Helping people identify and understand the behavioral biases and emotional drivers that influence their financial and investment decisions is an approach all financial advisors should be taking today. But Denise Shull, an internationally recognized decision theorist and founder of risk and performance advisory consulting firm The ReThink Group, believes that the next step many advisors may be taking—trying to get their clients to overcome those emotions so that they don’t make the same mistakes again—is a futile endeavor.
“We’re taught that by thinking harder about the mistakes that we make, we won’t make them again,” Shull says, “but that, actually, isn’t going to accomplish anything, because thinking harder aims to overpower the psyche and that’s something that just isn’t possible.”
Because the human brain is working all the time, Shull says, and no matter how much people may think they may have got the better of their mind, it just isn’t so. As such, individuals would be far better off just trying to understand the various emotions and biases their brains produce, and then, actually working with them as opposed to trying to fight them or conquer them, she says.
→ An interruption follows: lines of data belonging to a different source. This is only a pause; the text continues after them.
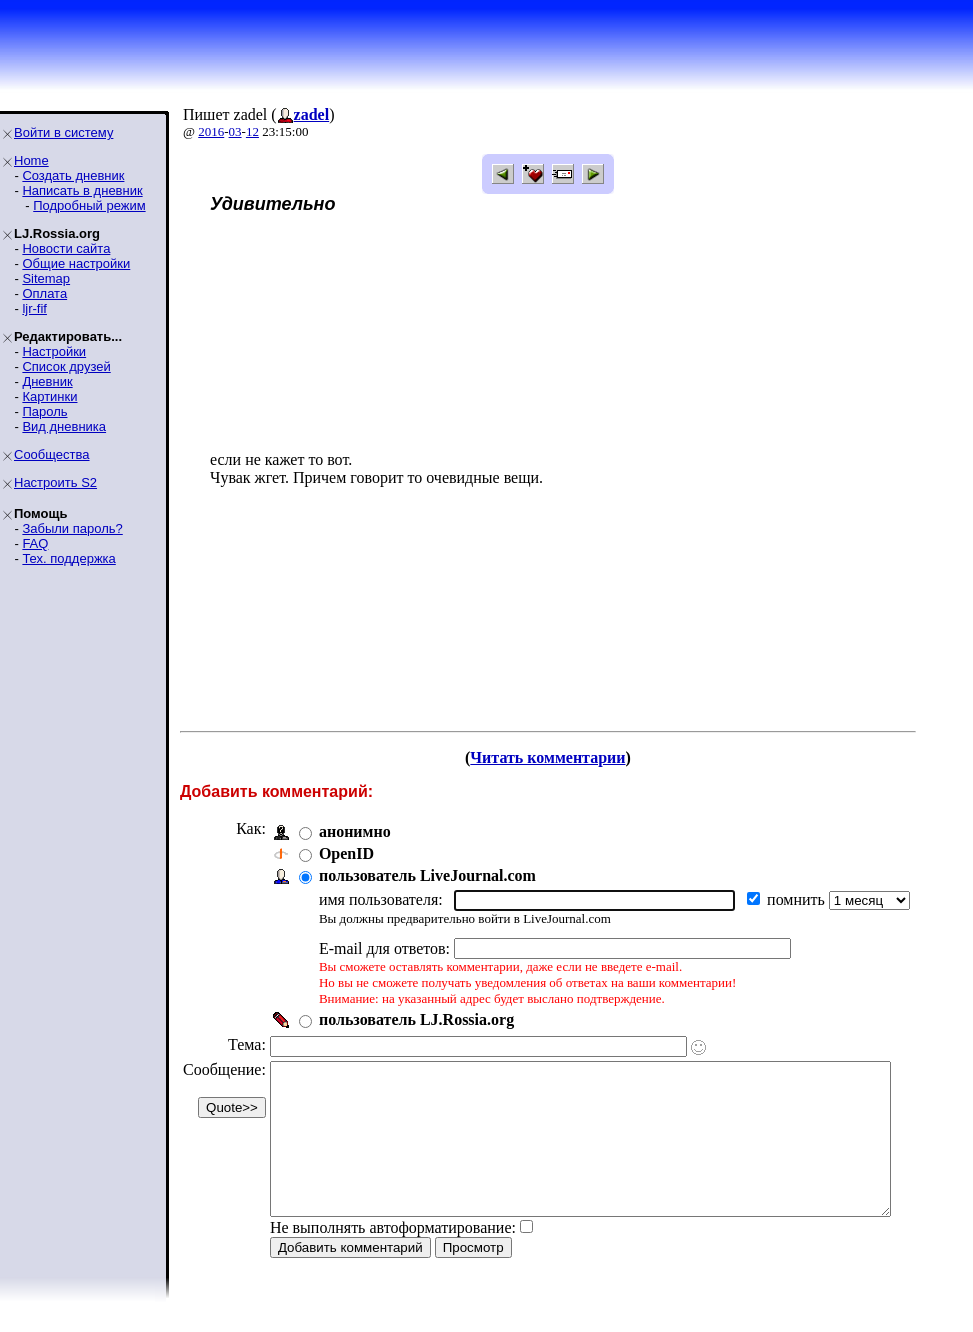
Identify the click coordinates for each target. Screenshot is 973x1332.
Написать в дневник (82, 190)
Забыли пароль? (72, 528)
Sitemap (46, 278)
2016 (211, 131)
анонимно (355, 831)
An individual’s “psychological capital” can actually help them out more in the long term, she says, and in so far as people can figure out what theirs is and go with, it rather than try to get the better of it, the end result for them will be a lot more positive than it would be if they try to adopt a behavior pattern that is not theirs naturally.
“Most of us believe that if we set our emotions aside, we will do better, but instead, we should be thinking about the social and emotional context we take our decisions in so we can better understand why we take those decisions,” Shull says. “We need to be able to analyze those decisions and figure out where they are coming from.”
Shull points to the 2008 financial crisis: As it unfolded with seemingly no end in sight, most people continued to sit tight, either because they had been advised to not let their fear guide their decision, or because they felt this was the more rational thing to do. Finally, “when they couldn’t take things any longer, they ended up quitting, but by then, they had already lost half their savings,” Shull says.
What those folks should have done instead is listened to the inklings of fear they had at the outset and gotten out earlier in the cycle, she says. They should have followed their early emotional signals of fear and anxiety—natural emotions that their brain will always produce—because not doing so ultimately resulted in greater trauma, and that in turn served to hold people back even more from the markets as they returned to normalcy.